Monday, January 9, 2017

2k to 10k by Rachel Aaron

I've heard nothing about good things about this book, and since I spent 2015 building a daily writing habit, I wanted to use 2016 to improve the habit itself - more words, and better words, if possible. I heard nothing but good things about 2k to 10k, so when I managed to get one more month on Scribd, I took the chance to read it. And then I spent 2016 trying to put it into practice which is why this review is only coming out now, in 2017.

The book itself is pretty short, but a really useful read. It's broken into two parts: How to actually write more, and tips for plotting and editing. The how to write more section, which was the main draw, basically boils down to this:

1. Prewriting is very important. Even just sketching out the scene can make a huge difference.

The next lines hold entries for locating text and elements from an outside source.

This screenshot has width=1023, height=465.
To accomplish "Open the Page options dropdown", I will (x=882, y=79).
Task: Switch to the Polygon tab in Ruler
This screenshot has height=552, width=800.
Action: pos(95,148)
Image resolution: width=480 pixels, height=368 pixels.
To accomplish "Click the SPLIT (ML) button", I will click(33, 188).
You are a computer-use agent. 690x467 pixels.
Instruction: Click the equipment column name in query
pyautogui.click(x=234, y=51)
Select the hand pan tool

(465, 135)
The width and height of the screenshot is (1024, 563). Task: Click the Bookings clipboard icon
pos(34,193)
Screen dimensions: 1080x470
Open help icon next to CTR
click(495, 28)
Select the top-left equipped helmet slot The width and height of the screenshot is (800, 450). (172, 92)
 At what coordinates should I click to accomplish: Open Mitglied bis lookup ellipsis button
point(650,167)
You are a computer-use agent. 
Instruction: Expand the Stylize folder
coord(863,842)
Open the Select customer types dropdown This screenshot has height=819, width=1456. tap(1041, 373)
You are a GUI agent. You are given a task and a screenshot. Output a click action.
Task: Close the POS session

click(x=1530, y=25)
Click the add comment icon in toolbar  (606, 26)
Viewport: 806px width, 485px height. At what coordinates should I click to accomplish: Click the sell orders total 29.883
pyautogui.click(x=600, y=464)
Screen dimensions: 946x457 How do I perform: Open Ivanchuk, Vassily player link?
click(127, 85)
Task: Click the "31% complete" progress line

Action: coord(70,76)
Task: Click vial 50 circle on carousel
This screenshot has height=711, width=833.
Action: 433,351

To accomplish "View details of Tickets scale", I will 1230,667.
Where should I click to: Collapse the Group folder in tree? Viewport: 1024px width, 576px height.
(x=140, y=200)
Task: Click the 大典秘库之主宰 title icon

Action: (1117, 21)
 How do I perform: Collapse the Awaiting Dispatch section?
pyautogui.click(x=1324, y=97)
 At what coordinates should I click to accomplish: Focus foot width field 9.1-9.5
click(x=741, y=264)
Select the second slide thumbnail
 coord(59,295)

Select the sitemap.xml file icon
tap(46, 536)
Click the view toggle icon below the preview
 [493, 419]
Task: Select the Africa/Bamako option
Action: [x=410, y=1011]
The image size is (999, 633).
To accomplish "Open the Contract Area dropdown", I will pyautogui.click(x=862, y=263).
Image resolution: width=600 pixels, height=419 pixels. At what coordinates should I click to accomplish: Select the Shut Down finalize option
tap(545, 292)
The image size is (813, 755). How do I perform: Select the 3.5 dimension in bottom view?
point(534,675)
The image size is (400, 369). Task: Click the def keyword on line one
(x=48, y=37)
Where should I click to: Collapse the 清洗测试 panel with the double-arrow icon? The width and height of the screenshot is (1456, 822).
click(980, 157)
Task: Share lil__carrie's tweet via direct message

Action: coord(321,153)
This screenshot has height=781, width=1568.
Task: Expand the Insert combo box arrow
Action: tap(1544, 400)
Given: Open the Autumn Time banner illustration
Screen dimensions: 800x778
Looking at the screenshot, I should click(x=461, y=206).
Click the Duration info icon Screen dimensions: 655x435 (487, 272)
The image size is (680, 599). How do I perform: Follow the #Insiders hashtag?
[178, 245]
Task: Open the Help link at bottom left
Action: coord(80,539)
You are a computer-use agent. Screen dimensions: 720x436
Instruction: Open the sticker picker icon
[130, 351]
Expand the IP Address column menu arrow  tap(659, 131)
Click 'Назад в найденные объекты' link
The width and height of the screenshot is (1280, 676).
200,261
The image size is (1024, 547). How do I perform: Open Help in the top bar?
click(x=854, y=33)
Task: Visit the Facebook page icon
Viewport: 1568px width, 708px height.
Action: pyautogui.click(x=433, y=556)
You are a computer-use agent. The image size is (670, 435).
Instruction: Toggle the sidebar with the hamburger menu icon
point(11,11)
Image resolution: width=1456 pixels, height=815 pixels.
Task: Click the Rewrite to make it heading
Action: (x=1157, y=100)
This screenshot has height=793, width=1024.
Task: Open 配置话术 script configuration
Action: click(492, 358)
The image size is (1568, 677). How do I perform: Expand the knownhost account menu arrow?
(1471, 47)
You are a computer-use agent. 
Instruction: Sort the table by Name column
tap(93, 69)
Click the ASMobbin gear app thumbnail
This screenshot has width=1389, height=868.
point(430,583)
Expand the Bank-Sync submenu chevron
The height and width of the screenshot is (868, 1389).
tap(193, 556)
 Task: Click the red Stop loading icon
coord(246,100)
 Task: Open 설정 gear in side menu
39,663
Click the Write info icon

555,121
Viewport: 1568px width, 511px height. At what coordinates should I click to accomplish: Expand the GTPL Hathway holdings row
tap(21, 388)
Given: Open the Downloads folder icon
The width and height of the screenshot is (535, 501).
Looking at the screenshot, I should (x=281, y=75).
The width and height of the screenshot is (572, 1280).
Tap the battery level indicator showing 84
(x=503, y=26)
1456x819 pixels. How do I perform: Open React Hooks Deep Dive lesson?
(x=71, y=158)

2. Find out your optimal writing time. This may involve writing at different times, tracking the output and quality of the words before you find out.

3. Muster up enthusiasm for the writing. If you're not interested, the words aren't going to flow.

As for the plotting/editing tips - well, I'm not much of a plotter, so the plotting thing wasn't very useful for me. I mean, I do try, and I liked Libbie Hawker's Take Off Your Pants (which I found useful for reworking drafts), but no matter how much prep I do, most of the things I discover about the world invariably take place while I'm writing. So the most I do is to plot a few chapters, then plot more/adjust as I write.

But the editing tips, the editing tips were awesome! I never felt so inspired to edit after reading that section. Basically, Rachel Aaron suggests writing out a scene list (bullet point your novel) and using that to make a timeline. From there, it should be easier to spot the problems, so make a to-do list and tackle the problems from the largest to the smallest, not back to front.

Personally, I haven't noticed a big change when writing (certainly not a five-time increase), but I think I have become slightly more efficient at writing. Plus during on NaNoWriMo, it was easier to hit my daily word count. I really like the tip about prewriting, because it does help make the writing easier. I've actually managed to work that into my everyday writing scene and I can normally get to the end of the chapter without writer's block (how long that chapter is, though, I still can't really control).

Oh, and despite tracking my writing, I haven't really found my optimal writing time. Though I notice that I do tend to write at night, after all my schoolwork for the day has been done.

I would definitely recommend this book. It's pretty useful, and I think that if I was a bit more strict with myself on following her advice, I would have a much greater improvement. Still, the tips are solid and I will probably buy a copy for myself in the future.